Inside the Jewish property a Tu B'Shvat seder was laid out for visitors and several yeshiva students who will form the nucleus of Yeshivat Bnei Rachel showed us around the almost bare rooms.

It's been a little more than three years since I joined Knesset Member Benny Elon and Rabbi Shmuel Rabinowitz, rabbi of the Kotel and other holy sites, as they affixed mezuzot to the building at the height of the second intifada. Subsequent visits revealed a complex arrangement with the army, as platoons of soldiers ended up using the building as a barracks to provide a base both for protecting Kever Rachel and for forays into Bethlehem to capture terrorists.

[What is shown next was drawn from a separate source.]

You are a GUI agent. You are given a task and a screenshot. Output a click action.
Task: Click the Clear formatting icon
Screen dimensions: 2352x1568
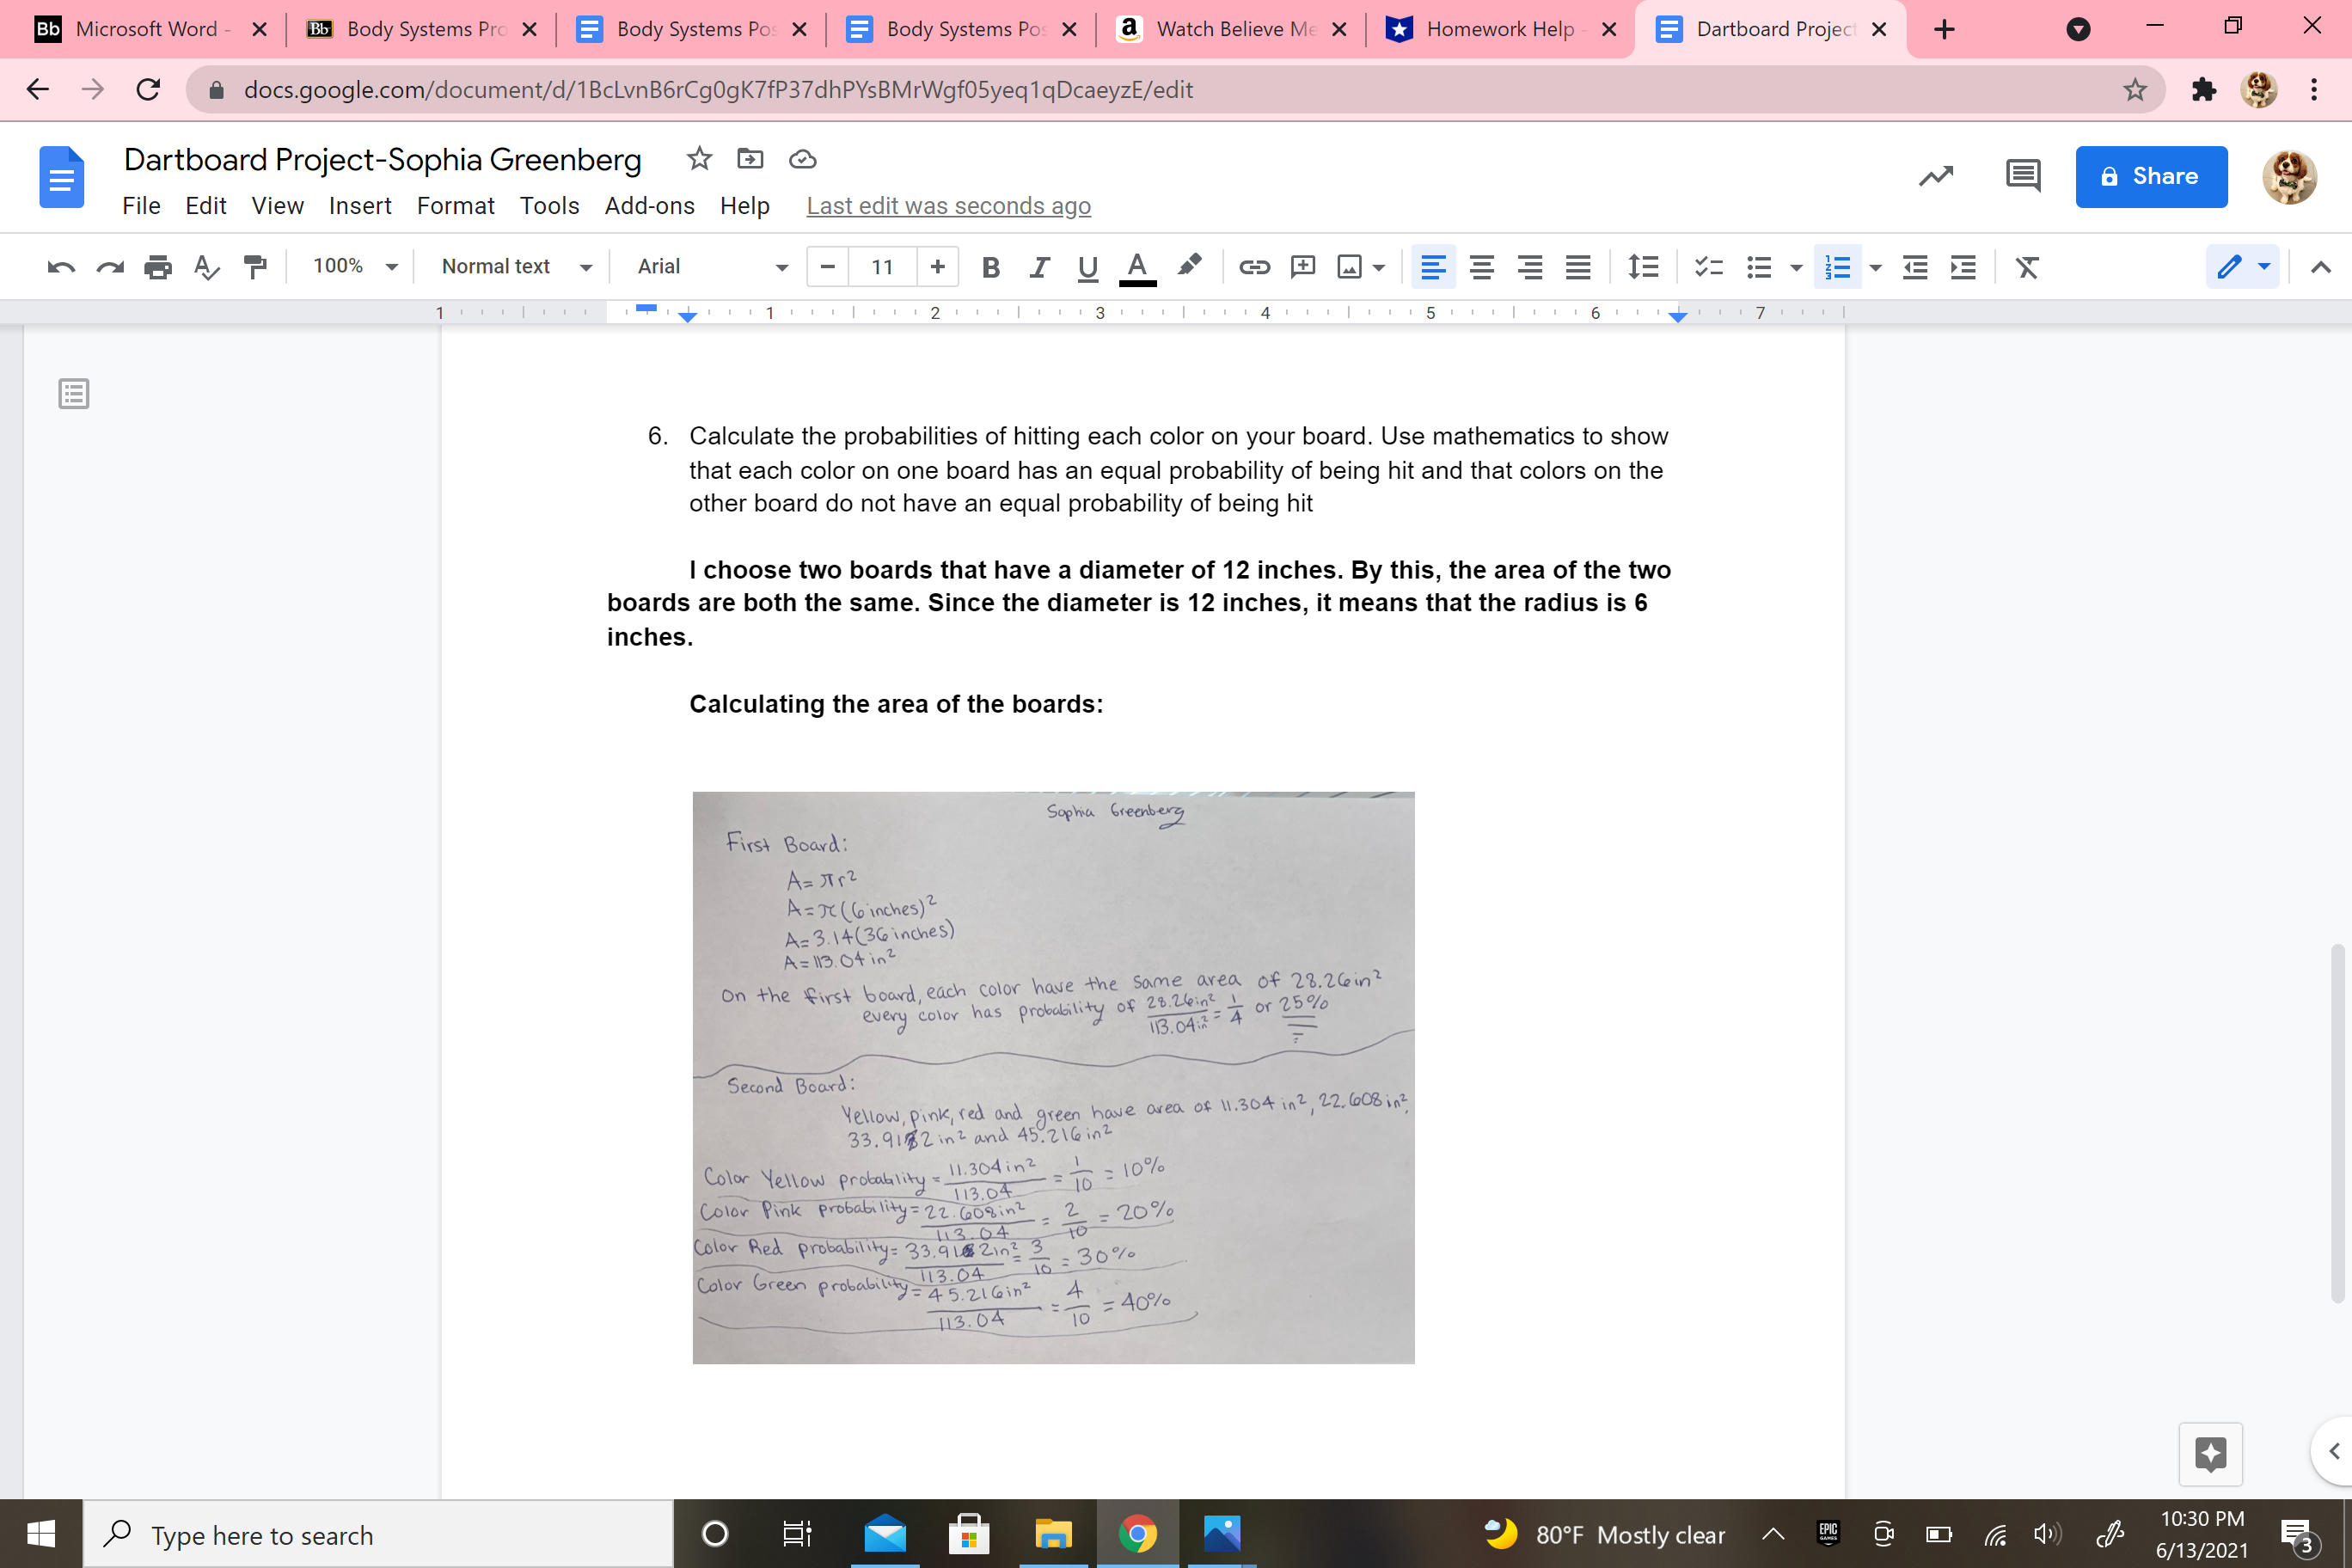(x=2026, y=267)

Two days after the Tu B'Shvat visit, Israeli security forces arrested 20 memebrs of suspected terror cells, one linked to Hamas and the other to the Popular Front for the Liberation of Palestine, both originated from the Al-Ayda camp right behind the Jewish property adjacent to Kever Rachel. The detainees allegedly carried out a number of attacks including opening fire and hurling explosives at Israeli military and civilian cars near Rachel's Tomb and on the Tunnel Road leading from Jeruslaem to Gush Etzion.

Climbing the stairs to the second and third floors of the property, I was astonished to see more bullet holes than before in the shatter-proof windows on the southern and western sides of the building. This despite the addition of the 15' fortification barrier that separates the property from the Al-Ayda "refugee" camp, whose minarets and rooftops remain visible from the windows.

Still, like Sabina Citron, whose persistent activism and commitment made great things happen, the forces behind the development of the Educational Campus at Kever Rachel are quietly continuing to work behind the scenes to bring the vision to reality. I was shown architect's plans for a beautiful campus that would include a World Bat Mitzvah Center, the Kever Rachel Visitors Center and Yeshivat Bnei Rachel. The center would help turn Kever Rachel into a major pilgrimage site for world Jewry and help preserve the heritage of Rachel into perpetuity.